Avant la chute, les Blanc ont été les cafetiers de la Roche-Guyon, bourgade de la région parisienne. Le Balto est alors le centre névralgique du village, on y prépare la retraite aux flambeaux, on y sert les apéros de Pâques ou du 1er Mai, on y boit un verre à la sortie de l’église, on y trouve l’unique cabine téléphonique. Paul Blanc fait figure de patriarche bienveillant : il accueille les confidences, prête sans traites, oublie les dettes, ferme les yeux sur les vols : « Ma caille, c’est qu’ils en ont besoin ! » Le samedi, c’est soir de bal, tous les regards sont tournés vers lui, petit homme à l’harmonica qui fait danser les filles et les garçons. Mais la maladie passe par là, et avec elle, vient la dégringolade. Totalement imprévoyant, non éligible à la Sécurité Sociale réservée aux salariés, le couple bascule rapidement dans la spirale de la pauvreté : dettes, huissier, saisie, scellés, assistante sociale, famille d’accueil… La famille est d’abord dépossédée, puis éclatée. Mathilde, la deuxième de la fratrie, se retrouve seule dans une extrême précarité.

Un paquebot dans les arbres évoque moins la maladie que l’exclusion sociale qui en résulte. A la faveur d’un mot, les Blanc sont abandonnés à la rumeur et à la vindicte populaire. « En deux heures, le mot sanatorium se propage comme un feu de brousse ». « Sanatorium » et « tuberculose » sont maudits. Le village a peur, la famille Blanc est mise au ban. Il faut les comprendre, ces gens, la tuberculose, c’est la phtisie, la peste blanche, cette maladie épouvantable qu’on attrape avec un simple postillon, qui condamne des corps déjà exsangues à un étouffement progressif, noyés dans une mare de sang… C’est elle qui a tué Fantine et la Dame aux Camélias ! Les mots font naître les images, ces représentations hideuses qui envahissent l’imaginaire collectif depuis le Moyen-Age. Valentine Goby choisit de ne pas les montrer, ces corps mutilés, hormis dans les dernières pages. Ceux qui souffrent le plus ne sont pas les malades, mais les victimes de la violence sociale. Paulot et Odile sont protégés par le sanatorium. Ils y passeraient presque du bon temps, entre repos, plaisirs de chairs, théâtre et musique. Mathilde, jetée seule dans le monde, se retrouve dans une telle détresse qu’elle envisage un temps le suicide.

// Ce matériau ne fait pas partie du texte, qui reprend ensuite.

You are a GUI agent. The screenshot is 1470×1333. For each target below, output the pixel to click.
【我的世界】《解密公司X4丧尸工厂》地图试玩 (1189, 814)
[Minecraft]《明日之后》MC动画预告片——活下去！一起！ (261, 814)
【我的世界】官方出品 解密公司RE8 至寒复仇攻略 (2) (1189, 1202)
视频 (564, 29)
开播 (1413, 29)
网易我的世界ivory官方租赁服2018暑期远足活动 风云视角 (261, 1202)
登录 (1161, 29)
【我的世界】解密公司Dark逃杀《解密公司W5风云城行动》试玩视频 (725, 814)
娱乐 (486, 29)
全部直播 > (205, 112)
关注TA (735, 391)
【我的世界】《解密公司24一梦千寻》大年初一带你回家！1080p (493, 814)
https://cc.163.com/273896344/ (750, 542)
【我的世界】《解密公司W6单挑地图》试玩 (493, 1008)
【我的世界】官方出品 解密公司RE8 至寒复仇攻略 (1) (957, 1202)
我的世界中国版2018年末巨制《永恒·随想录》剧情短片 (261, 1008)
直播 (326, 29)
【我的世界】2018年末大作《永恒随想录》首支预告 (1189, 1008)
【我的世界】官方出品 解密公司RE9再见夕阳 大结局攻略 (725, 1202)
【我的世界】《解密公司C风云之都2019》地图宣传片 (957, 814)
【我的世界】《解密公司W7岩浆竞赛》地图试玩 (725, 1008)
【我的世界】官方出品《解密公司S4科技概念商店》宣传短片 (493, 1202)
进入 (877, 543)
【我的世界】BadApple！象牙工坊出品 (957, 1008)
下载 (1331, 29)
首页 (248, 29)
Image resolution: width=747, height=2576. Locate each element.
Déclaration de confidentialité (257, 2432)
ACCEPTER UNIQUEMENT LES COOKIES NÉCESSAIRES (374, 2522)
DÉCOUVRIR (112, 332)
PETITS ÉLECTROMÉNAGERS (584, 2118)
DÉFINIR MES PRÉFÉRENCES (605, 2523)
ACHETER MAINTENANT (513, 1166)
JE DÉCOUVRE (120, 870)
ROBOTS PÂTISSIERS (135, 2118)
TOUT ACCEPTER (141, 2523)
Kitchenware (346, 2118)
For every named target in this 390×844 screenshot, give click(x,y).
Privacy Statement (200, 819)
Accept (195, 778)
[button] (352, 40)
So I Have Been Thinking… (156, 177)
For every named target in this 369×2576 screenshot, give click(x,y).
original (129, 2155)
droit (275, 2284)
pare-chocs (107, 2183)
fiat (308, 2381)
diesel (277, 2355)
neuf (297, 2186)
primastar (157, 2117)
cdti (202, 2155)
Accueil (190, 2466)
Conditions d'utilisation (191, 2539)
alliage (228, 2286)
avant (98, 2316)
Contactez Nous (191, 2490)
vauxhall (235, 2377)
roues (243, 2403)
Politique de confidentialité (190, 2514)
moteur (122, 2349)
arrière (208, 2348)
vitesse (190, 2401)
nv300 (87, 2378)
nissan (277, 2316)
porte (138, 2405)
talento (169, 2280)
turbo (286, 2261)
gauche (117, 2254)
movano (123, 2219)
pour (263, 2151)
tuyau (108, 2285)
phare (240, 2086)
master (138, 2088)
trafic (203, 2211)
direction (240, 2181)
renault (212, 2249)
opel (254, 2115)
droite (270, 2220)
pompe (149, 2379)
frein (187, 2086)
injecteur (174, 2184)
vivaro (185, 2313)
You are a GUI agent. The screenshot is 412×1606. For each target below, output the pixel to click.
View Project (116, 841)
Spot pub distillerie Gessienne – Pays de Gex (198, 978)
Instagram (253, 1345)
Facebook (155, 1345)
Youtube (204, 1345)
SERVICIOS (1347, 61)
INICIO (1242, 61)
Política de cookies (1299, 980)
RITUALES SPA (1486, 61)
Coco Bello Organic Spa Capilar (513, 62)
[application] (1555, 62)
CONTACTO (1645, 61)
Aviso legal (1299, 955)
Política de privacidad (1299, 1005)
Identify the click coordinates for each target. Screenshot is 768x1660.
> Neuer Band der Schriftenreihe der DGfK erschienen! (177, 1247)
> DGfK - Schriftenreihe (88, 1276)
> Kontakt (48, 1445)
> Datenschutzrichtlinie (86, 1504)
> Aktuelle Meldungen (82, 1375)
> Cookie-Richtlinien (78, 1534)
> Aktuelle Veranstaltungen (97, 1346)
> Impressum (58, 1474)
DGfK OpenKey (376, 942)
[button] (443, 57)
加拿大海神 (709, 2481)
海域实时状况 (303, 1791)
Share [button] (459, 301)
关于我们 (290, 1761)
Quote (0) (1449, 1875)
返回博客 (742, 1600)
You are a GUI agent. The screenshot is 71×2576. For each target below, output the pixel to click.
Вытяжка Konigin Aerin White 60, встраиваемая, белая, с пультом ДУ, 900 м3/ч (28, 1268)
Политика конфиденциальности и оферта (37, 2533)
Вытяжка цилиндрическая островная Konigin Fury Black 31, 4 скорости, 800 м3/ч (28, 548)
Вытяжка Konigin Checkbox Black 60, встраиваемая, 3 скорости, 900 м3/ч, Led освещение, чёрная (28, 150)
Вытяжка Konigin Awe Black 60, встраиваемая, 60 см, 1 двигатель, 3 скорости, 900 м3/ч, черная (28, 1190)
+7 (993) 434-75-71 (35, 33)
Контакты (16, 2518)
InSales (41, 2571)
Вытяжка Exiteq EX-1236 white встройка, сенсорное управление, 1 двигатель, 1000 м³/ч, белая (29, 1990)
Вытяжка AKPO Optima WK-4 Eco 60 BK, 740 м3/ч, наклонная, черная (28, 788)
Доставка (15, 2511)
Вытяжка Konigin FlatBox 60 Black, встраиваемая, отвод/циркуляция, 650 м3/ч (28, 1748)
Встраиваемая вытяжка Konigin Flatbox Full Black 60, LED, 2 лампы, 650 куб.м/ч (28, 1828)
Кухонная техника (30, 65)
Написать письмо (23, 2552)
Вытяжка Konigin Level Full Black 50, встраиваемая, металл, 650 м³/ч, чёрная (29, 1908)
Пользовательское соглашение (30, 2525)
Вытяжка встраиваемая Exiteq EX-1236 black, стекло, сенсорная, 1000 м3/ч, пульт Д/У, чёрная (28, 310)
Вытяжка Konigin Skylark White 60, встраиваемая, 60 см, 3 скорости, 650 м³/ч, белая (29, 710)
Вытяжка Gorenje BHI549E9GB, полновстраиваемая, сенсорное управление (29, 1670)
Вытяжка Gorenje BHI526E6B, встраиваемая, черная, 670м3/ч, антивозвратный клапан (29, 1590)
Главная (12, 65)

Et pourtant, jamais le roman ne sombre dans le misérabilisme. Le personnage de Mathilde est si lumineux qu’il atténue la noirceur du propos. « Mais, tu arranges tout, à chaque fois ! », dit son petit frère. Il faut la voir, cette si jeune fille, se démener pour réunir sa famille et préserver l’honneur de ses parents ; il faut la voir, cette petite, courir, mentir, dissimuler, danser, les dents grises et les os saillants, « saoule de faim » et ivre de liberté ; il faut la voir, fière et arrogante, faire la nique à tous ceux qui ont trahi son père en lui tournant le dos. Le lecteur fait « un pèlerinage dans le théâtre de la maladie, et aussi du plus grand amour ». Par son obstination, sa loyauté, son refus des compromis et du bonheur individuel, Mathilde rappelle l’Antigone d’Anouilh : à l’intérieur d’un petit corps maigre vit une volonté féroce. « Rien n’aurait pu (la) persuader de renoncer à sauver les siens pour se sauver elle-même ». Au terme de son chemin de croix, la jeune fille arrache la liberté à coups de dents. Les dernières pages du roman, d’une beauté sublime, rapprochent son destin de celui de l’Algérie. Comme les Algériens, elle a payé son indépendance au prix fort : « Mathilde le sait, la pauvreté est une prison. N’empêche, elle a voulu son émancipation, préférant la misère aux tyrannies de la veuve et de l’assistante sociale ».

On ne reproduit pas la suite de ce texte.